We have now tools to generate model cards, but there are still some rough edges which need to be smoothed out. Model cards have the potential to be adopted by upstream scikit-learn, which would be possible since we have almost no external dependency there. You can see the list of open issues on model cards here. In particular:

An app to create or modify a model card: This would also include easy ways for users to add inspection of the models to the card. They can potentially upload the model and the data, and easily generate good visualizations about different aspects of the model. This work is started in #307.

Persistence

When deploying models, persistence is a key aspect. Since pickles are insecure, we helps users in two ways to replace pickle files. One is our own .skops format, and another one is through tools to make it easier to convert models to ONNX. There are existing tools to convert models to ONNX, but there are challenges with them, and we plan to make that experience better. Some of the work in this front will stay in this library, and some will move upstream.

skops: The format is stable and ready for production use. It supports a wide range of models, including non scikit-learn models. Open issues can be found here. In particular:
- We need to better be able to inspect a given file. Right now only a set of unknown types are given to the user, and it’s not clear where they’re used.
- We need to allow support for custom c-extension types, as well as allowing other libraries to extend the functionality.
- There are many optimization potentials on the format’s speed and size.
- this is high priority if we want to push it more aggressively. For instance, it would need to be more stable for a place like sagemaker to potentially support it.
ONNX: This format is already in use by many. The pypi download stats at the time of writing this document shows 20k-30k downloads per day. However, only simple cases and not all estimators are supported. Right now, we haven’t started working on this front in skops, but once we do, here are some aspects to tackle:
- Better tools to check if user’s model is supported, and to add out of the box support for complex estimators such as pipelines and column transformers.
- We should figure out how to document the process of writing a converter for a custom estimators.
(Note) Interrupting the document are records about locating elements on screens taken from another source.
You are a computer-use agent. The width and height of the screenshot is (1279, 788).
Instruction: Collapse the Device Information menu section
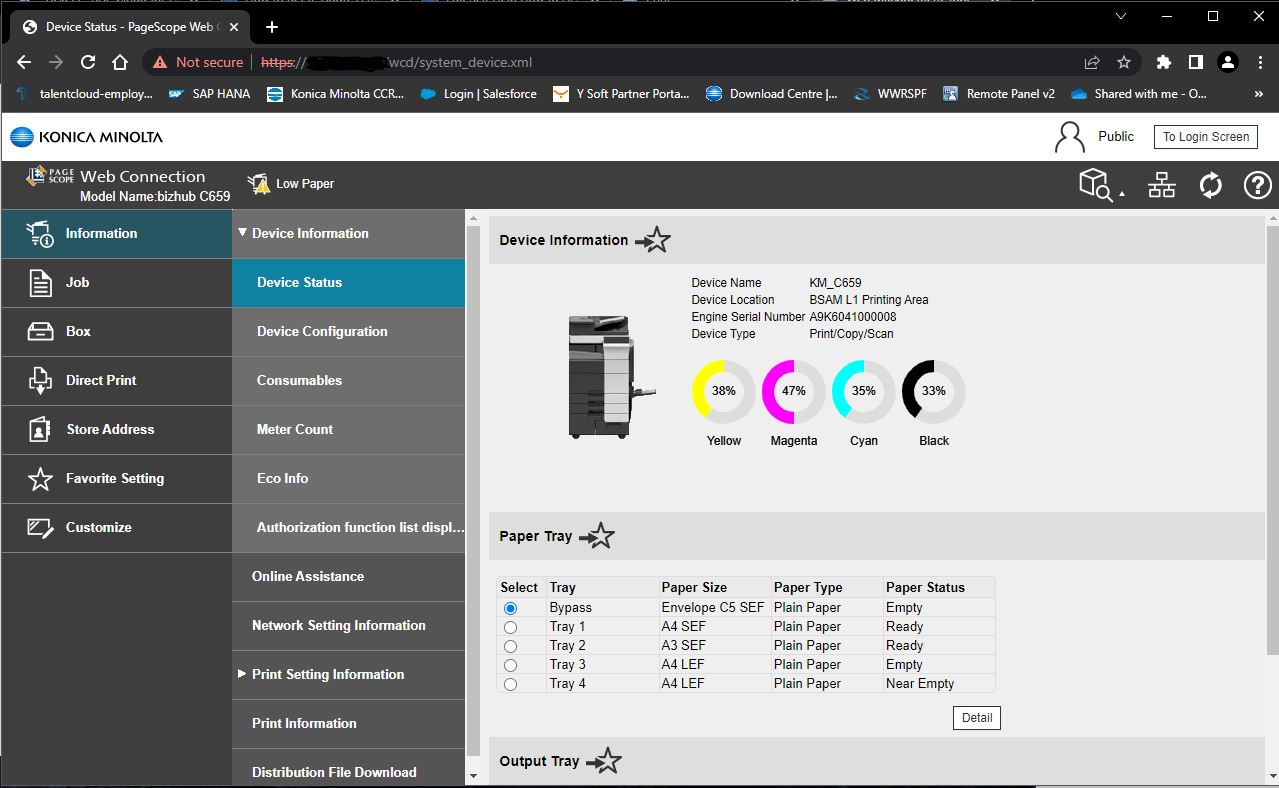242,233
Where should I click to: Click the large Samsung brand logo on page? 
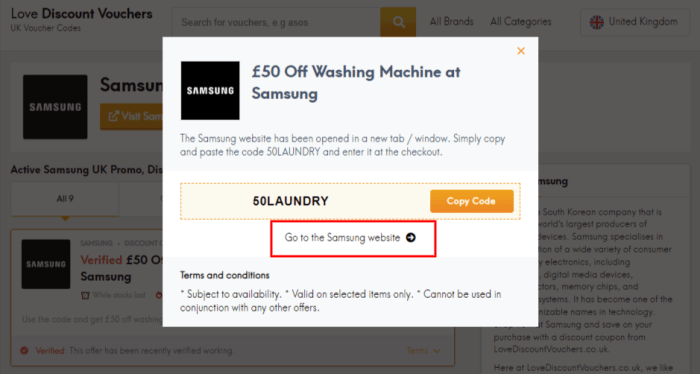55,107
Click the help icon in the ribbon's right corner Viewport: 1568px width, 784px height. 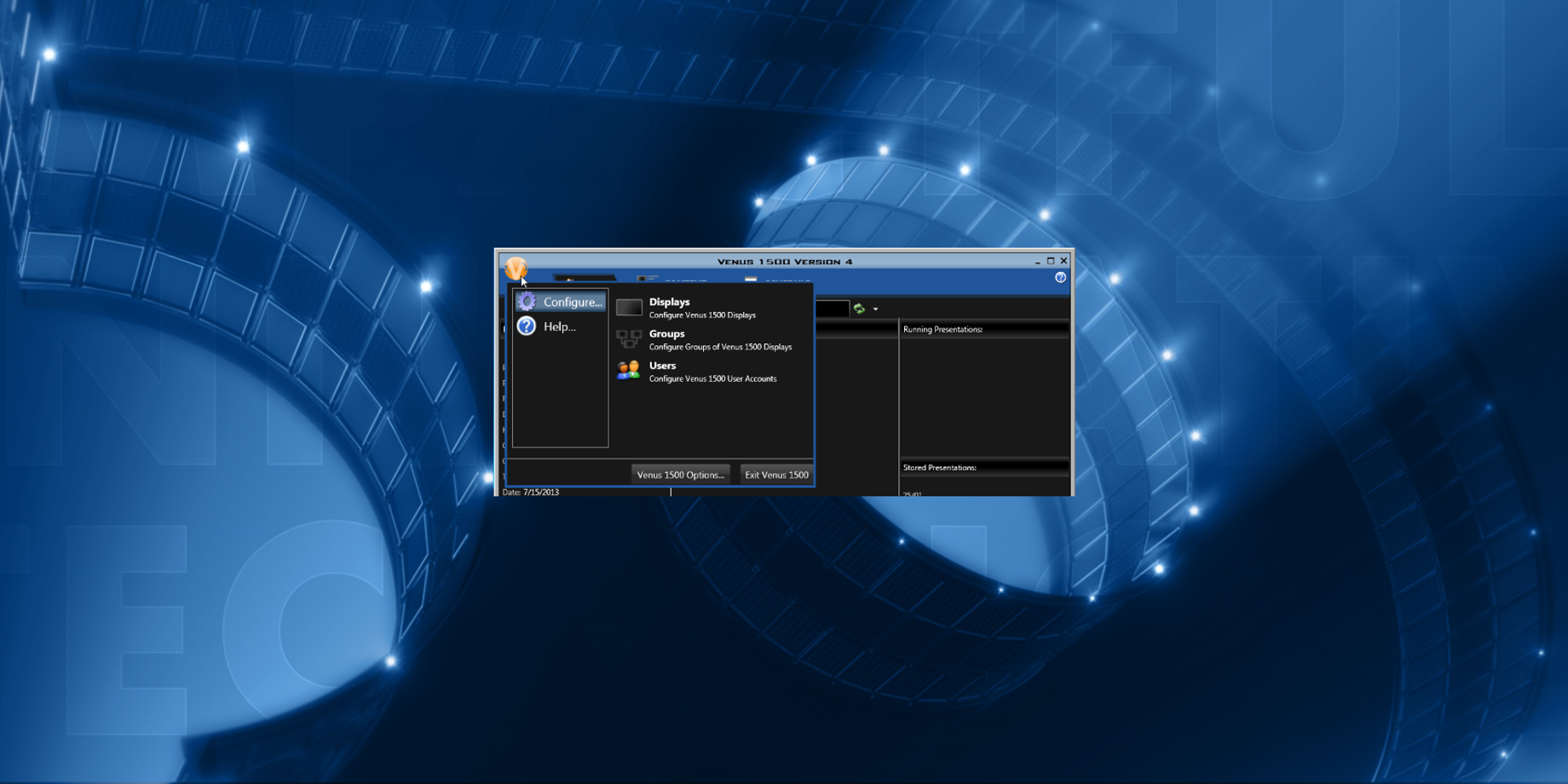pyautogui.click(x=1060, y=278)
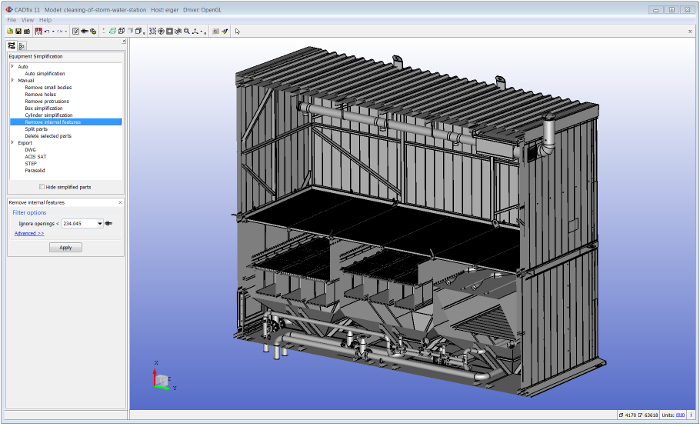Click the Advanced >> link
700x425 pixels.
pyautogui.click(x=28, y=233)
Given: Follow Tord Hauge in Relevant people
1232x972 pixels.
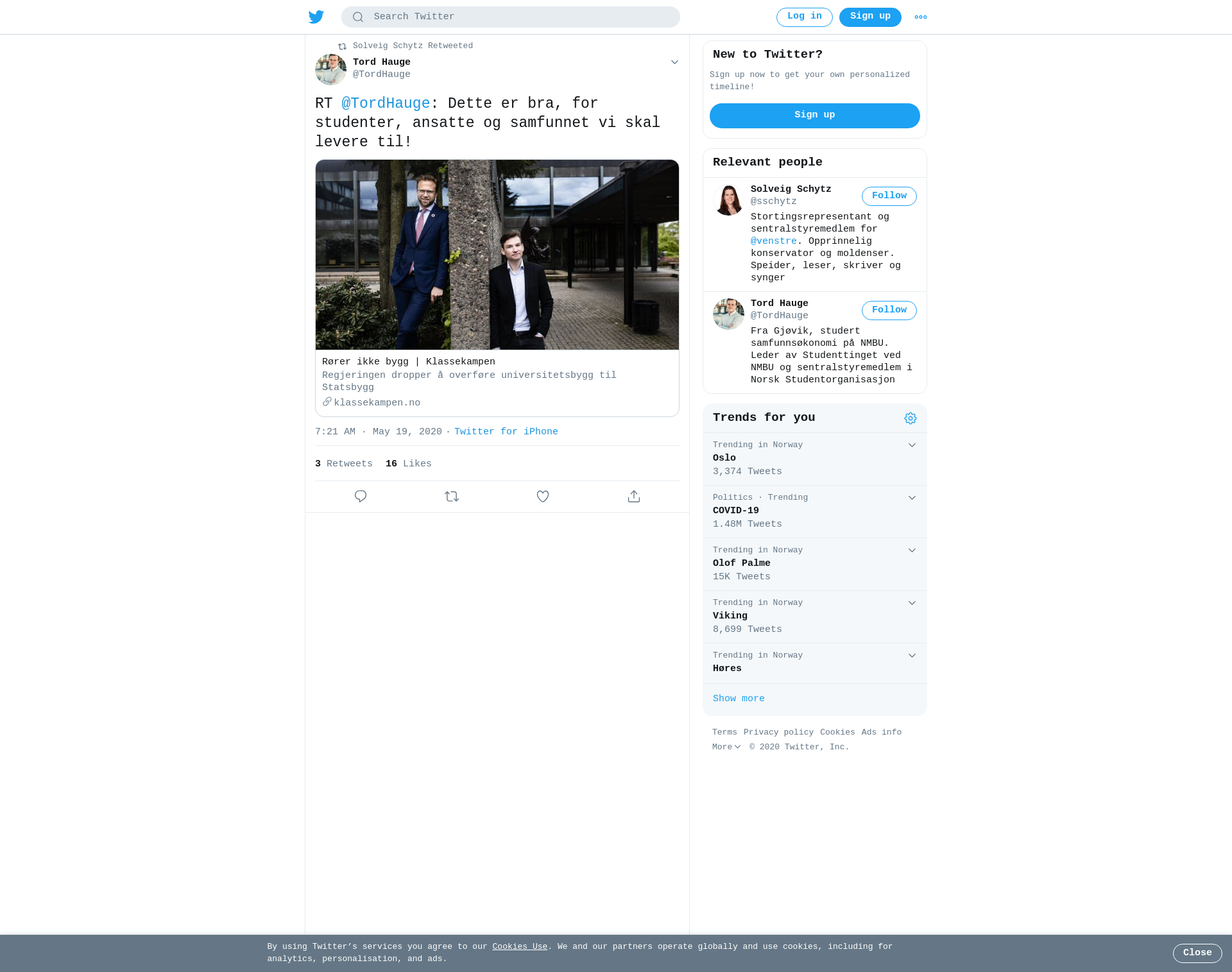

Advanced users almost always use estimators which are not in scikit-learn itself, and they’d need to be able to convert those estimators if they are to use ONNX.

Serving

A very important aspect of putting a model in production is serving the model. There are many different ways to do that, and the right solution depends on many parameters related to the infrastructure in use. We can document simple ways to serve models using tools such as fastapi. This would be a good start for many developers who are new to serving their models.